She is hoping this event will spark institutional change. She explained change doesn't start at the lawmaking level, rather at the human level. Patrick said she wants Juneteenth celebrations to prompt accountability within communities.

"It really is not about laws that change things for people. It's about people. People reaching out and saying, ‘Hey, I'm here for you,’” Patrick said.

The 31-year-old is using a lot of her professional job experience as a base for the weekend celebration. Patrick works for Great Western Bank as a talent and acquisition consultant. In other words, within the diversity and inclusion sector.
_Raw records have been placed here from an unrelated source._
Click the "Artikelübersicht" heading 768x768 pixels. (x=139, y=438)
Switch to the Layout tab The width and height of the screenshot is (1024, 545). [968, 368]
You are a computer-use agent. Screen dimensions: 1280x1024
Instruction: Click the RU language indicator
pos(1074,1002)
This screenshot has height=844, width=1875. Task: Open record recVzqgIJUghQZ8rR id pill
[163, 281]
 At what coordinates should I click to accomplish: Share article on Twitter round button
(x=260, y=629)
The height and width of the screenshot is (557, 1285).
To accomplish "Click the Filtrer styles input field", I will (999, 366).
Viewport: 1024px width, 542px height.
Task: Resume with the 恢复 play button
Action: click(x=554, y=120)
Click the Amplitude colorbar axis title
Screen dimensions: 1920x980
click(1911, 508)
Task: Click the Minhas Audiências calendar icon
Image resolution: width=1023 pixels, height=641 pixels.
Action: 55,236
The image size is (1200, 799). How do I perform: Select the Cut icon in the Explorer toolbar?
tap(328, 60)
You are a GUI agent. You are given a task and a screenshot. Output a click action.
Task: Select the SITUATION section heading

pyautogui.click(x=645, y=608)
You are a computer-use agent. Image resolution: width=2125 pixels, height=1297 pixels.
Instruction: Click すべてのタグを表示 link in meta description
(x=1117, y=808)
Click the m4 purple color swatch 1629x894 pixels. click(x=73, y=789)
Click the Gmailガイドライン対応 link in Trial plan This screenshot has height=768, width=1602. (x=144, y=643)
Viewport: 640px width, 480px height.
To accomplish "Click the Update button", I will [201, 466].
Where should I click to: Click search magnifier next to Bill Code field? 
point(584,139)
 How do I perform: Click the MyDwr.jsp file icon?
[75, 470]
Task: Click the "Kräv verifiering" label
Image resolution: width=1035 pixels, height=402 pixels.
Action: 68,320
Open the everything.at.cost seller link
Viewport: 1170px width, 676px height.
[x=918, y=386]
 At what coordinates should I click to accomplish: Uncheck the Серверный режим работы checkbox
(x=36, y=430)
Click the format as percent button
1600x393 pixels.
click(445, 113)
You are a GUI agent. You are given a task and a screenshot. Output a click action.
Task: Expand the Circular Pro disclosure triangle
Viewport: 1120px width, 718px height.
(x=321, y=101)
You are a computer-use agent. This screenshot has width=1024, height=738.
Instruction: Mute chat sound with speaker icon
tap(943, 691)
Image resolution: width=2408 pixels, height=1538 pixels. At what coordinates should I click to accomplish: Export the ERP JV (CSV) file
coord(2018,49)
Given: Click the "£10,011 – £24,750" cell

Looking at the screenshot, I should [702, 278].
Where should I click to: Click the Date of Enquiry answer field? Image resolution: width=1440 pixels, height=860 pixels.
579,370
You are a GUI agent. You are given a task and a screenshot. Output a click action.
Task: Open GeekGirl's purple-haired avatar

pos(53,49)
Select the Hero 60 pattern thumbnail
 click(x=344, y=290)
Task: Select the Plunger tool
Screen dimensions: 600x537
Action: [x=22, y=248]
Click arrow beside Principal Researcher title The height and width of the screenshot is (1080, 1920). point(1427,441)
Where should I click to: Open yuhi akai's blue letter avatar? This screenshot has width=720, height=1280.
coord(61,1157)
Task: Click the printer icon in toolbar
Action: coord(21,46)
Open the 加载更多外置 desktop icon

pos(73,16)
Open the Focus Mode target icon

She helped arrange for Black businesses, artists and service providers to present and be featured at the neighborhood celebration. Historic Sherman Hill is the oldest neighborhood in Des Moines.

Local Black artists will display works of chalk art that express what Juneteenth means to them. Patrick added they will all be compensated, as that is especially important for a holiday that commemorates the end of free Black labor. Great Western Bank is sponsoring the artists.

"In the past, we haven't really had a lot of involvement from the neighborhood association with that, or in general for Juneteenth. So it's just cool to see some awareness and get involvement from the neighborhood association," Patrick said. "It's definitely kind of snowballed into a bigger thing than I think we thought initially."

The event will also feature Black botanists who have contributed in the past to Des Moines' natural beauty as well as a DJ to provide music.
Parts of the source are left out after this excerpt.